On July 25, the European Medicines Agency advisory committee endorsed Gilead Sciences’ Lenacapavir, a twice-yearly injection, to prevent HIV in adults and adolescents. The European Commission is expected to grant formal approval later this year. The decision follows the U.S. FDA’s authorization of the HIV-1 capsid inhibitor as pre-exposure prophylaxis on June 18, 2025.

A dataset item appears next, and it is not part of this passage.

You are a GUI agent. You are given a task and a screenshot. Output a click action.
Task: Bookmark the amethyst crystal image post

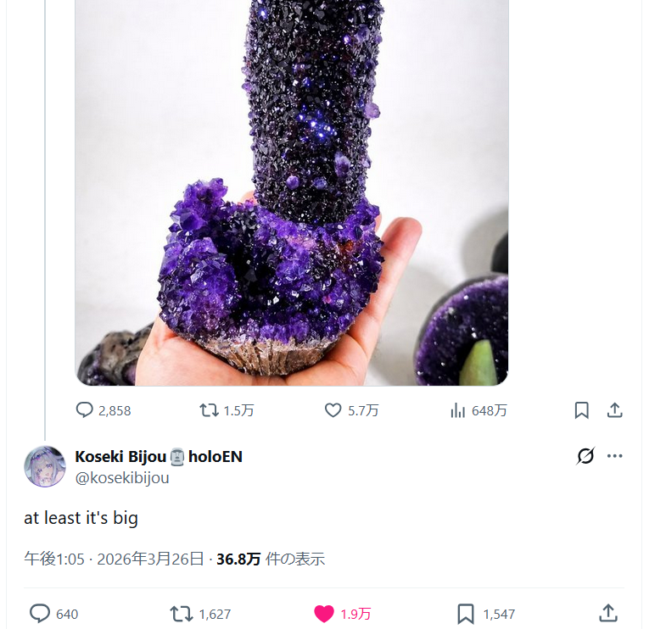581,410
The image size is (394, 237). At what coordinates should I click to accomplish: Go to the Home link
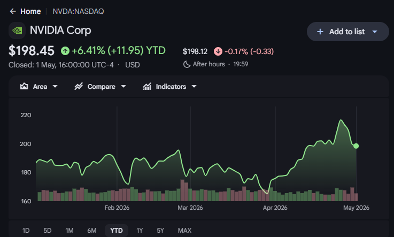pos(30,11)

The World Health Organization welcomed the FDA decision on June 19 and released usage guidelines on July 14. The guidelines note that more PrEP options could boost uptake and overall HIV prevention by letting users select preferred methods. Trials also indicate Lenacapavir can produce strong viral suppression even when other treatments have failed.
The FDA approval rests on 2024 data from the PURPOSE 1 and PURPOSE 2 trials, which confirmed safety and efficacy across varied groups. PURPOSE 1, a Phase 3 study, enrolled 5,338 cisgender women and girls aged 16-25 at 25 South African and three Ugandan sites. No infections occurred among 2,134 participants given Lenacapavir, versus 39 infections in the group receiving daily oral Truvada.
PURPOSE 2 involved 3,265 participants across Argentina, Brazil, Mexico, Peru, South Africa, Thailand and the United States. Two infections were recorded in the Lenacapavir arm and nine in the Truvada arm. Background incidence was 2.37 per 100 person-years.
Lenacapavir costs $28,000 for two doses, far more than generic oral PrEP. Experts note that daily pills require perfect adherence, which is rarely achieved. Long-acting injectables such as Lenacapavir, effective for six months, address adherence gaps. Earlier twice-monthly cabotegravir showed similar benefits but demands more frequent dosing.